REPUBLIKA.CO.ID, JAKARTA -- Pernyataan Presiden Joko Widodo di Hari Bakti Adhyaksa tentang aparat penegak hukum menjadikan tersangka sebagai 'mesin ATM' bukanlah hal baru. Jokowi dinilai hanya menyampaikan cerita lama dan bicara hal yang sama dari sebelumnya.
"Itu yang disampaikan Jokowi cerita lama dan bicara hal yang sama," kata Direktur Pusat Kajian Antikorupsi Universitas Gadjah Mada (Pukat UGM), Zainal Arifin Mochtar saat dihubungi, Kamis (23/7).
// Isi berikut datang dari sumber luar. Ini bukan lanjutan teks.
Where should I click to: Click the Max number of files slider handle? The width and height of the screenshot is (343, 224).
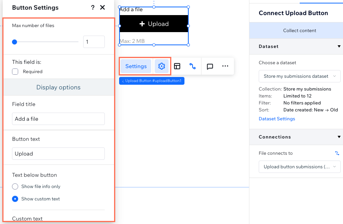click(x=15, y=42)
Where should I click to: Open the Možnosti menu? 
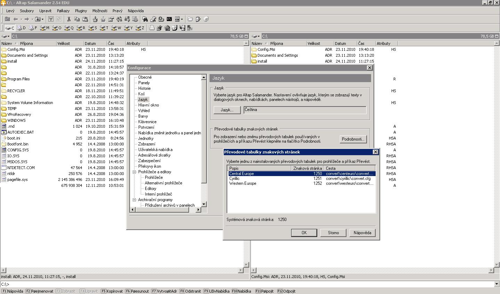100,11
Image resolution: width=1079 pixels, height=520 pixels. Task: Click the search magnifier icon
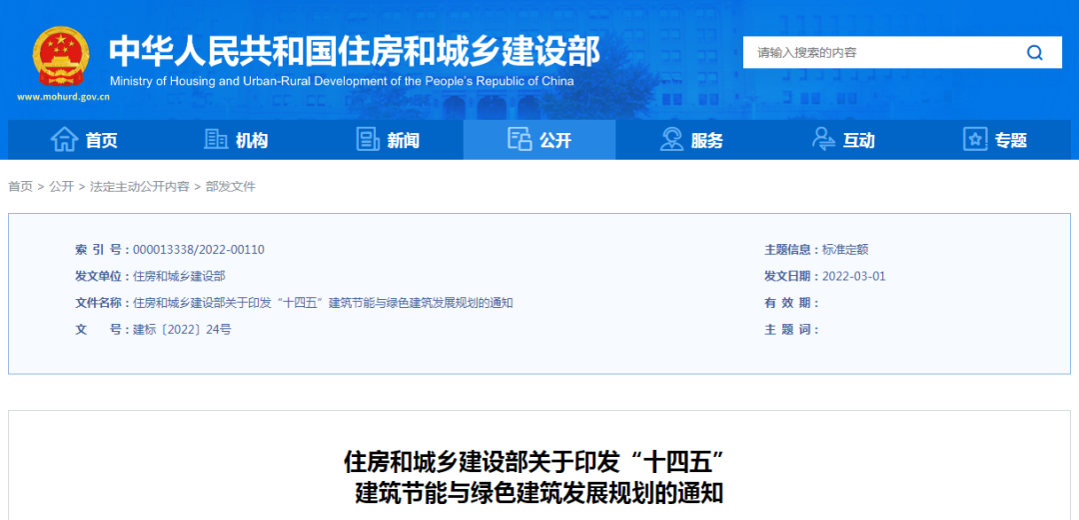coord(1035,53)
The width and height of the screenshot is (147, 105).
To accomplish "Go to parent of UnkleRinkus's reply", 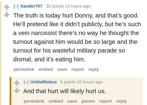I will pyautogui.click(x=88, y=101).
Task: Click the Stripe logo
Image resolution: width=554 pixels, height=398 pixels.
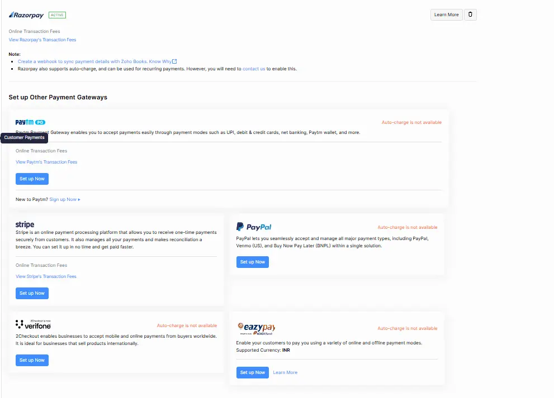Action: pos(25,224)
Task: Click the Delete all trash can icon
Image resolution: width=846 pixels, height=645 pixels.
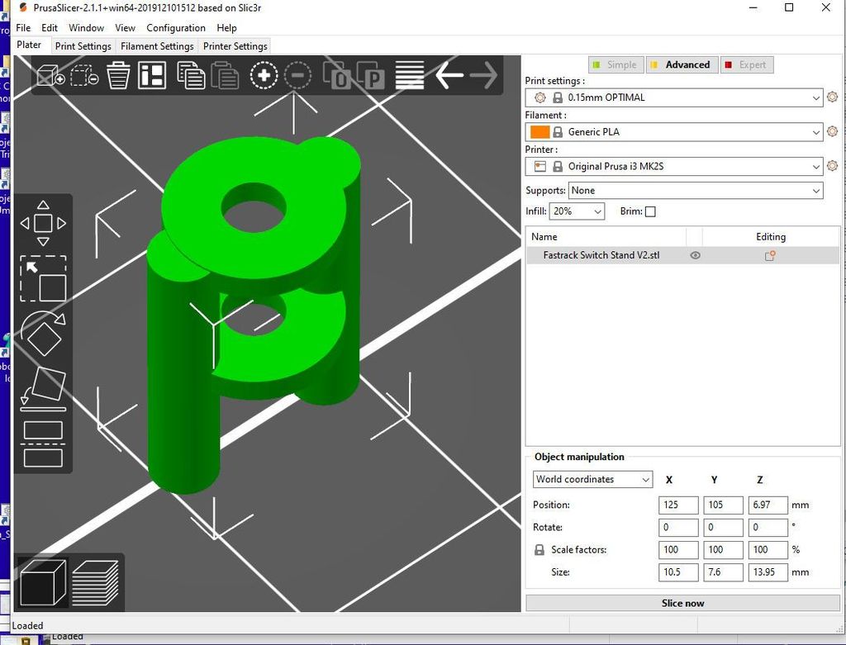Action: [119, 76]
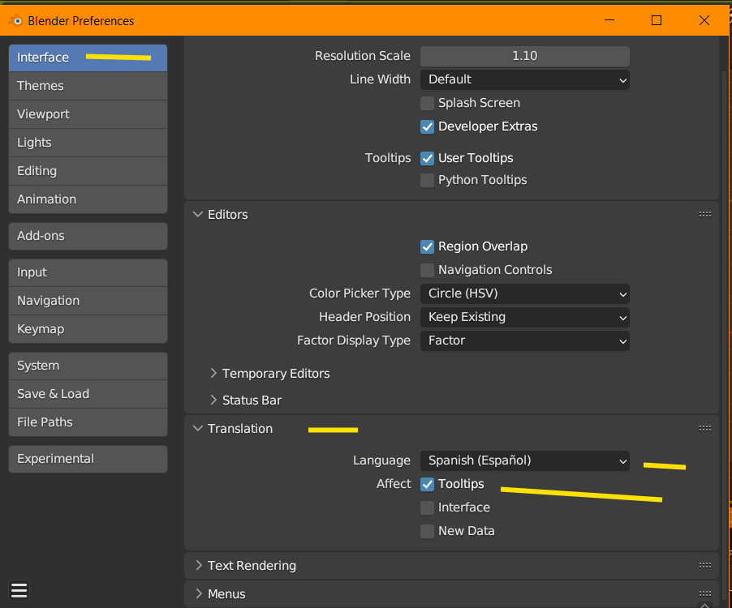
Task: Click the Resolution Scale value field
Action: [524, 56]
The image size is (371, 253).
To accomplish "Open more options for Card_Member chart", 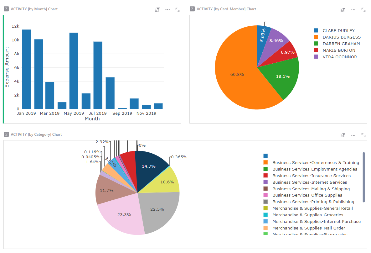I will coord(353,10).
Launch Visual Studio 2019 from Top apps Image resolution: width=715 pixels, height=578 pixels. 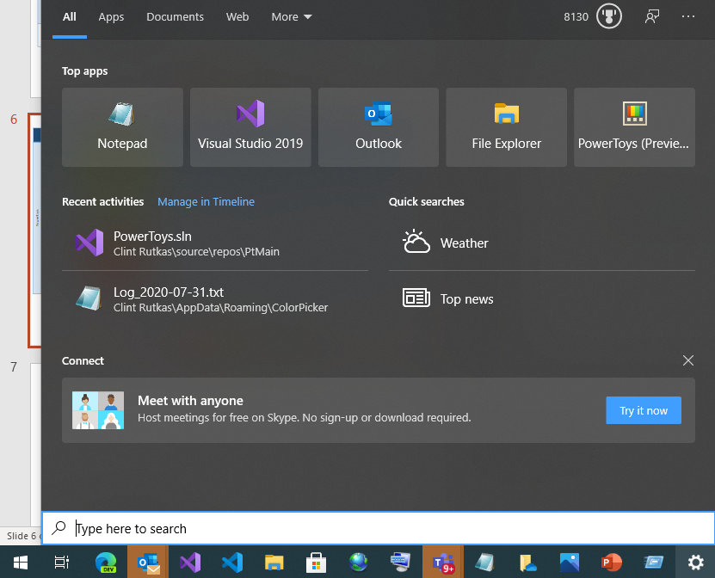250,126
Menurutnya, berulangnya hal itu menunjukkan lambannya reformasi di Kepolisian dan Kejaksaan yang telah lama didengungkan. Wacana reformasi di tubuh institusi penegak hukum itu sampai saat ini memang belum menunjukkan hasil yang memuaskan.
Zainal mengatakan, reformasi di internal Kepolisian dan Kejaksaan harus meliputi dua aspek, yakni personal dan sistem. Reformasi personal, kata dia, bisa dilakukan Jokowi dengan memilih orang-orang baik dan kapabel untuk ditempatkan di bagian strategis kedua institusi itu.
Sementara reformasi sistem, lanjut dia, bisa dimulai dari proses rekrutmen, pembinaan, mutasi dan lainnya di internal institusi tersebut. Jika kedua aspek itu berjalan, reformasi di institusi penegak hukum akan maksimal dan praktik pemerasan dengan pola 'mesin ATM' akan sulit terjadi.
"Jadi presiden bisa mengambil orang yang baik. Kapolri yang baik, Jaksa Agung yang baik. Tapi kalau tidak mampu reformasi akan berjalan lama," ujar dia.
Sebelumnya, dalam upacara Hari Bakti Adhyaksa di Kejaksaan Agung, Rabu (22/7), Jokowi menyatakan agar aparat penegak hukum tak menjadikan tersangka sebagai 'mesin ATM'. "Saya tidak ingin dengar ada penegak hukum yang menjadikan tersangka sebagai ATM," kata dia.